From the pass, US 6 descends into barren shadscale desert, passing Columbus Marsh on the left, then merging with US 95 from Coaldale to Tonopah. The Nevada Test and Training Range begins about 15 mi southeast of Tonopah.

Just east of Tonopah, US 6 continues east across a series of desert mountain ranges and valleys, including the Monitor Range. At Warm Springs, State Route 375 (SR 375), also known as the "Extraterrestrial Highway", departs to the southeast and US 6 assumes a northeasterly alignment across the Reveille, Pancake, Grant, and White Pine ranges. Rainfall increases eastward, so valleys become less barren and peaks over 11500 ft add scenic interest. The stretch on US 6 between Tonopah and Ely is the longest signed distance between gas stations with 168 mi.
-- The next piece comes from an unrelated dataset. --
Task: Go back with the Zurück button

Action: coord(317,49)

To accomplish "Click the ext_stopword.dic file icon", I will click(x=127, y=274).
Ely is the largest town on US 6 in Nevada. US 50 joins US 6 at Ely. East of Ely, US 6 and US 50 cross the Schell Creek Range, known for verdant forests and meadows and for a large mule deer and elk population. The highway descends to Spring Valley, then crosses the Snake Range at Sacramento Pass, north of Nevada's second-highest mountain, Wheeler Peak, where a branch road accesses Great Basin National Park. Beyond the pass, US 6 passes just north of Baker, a Mormon farming community and reaches the Utah state line.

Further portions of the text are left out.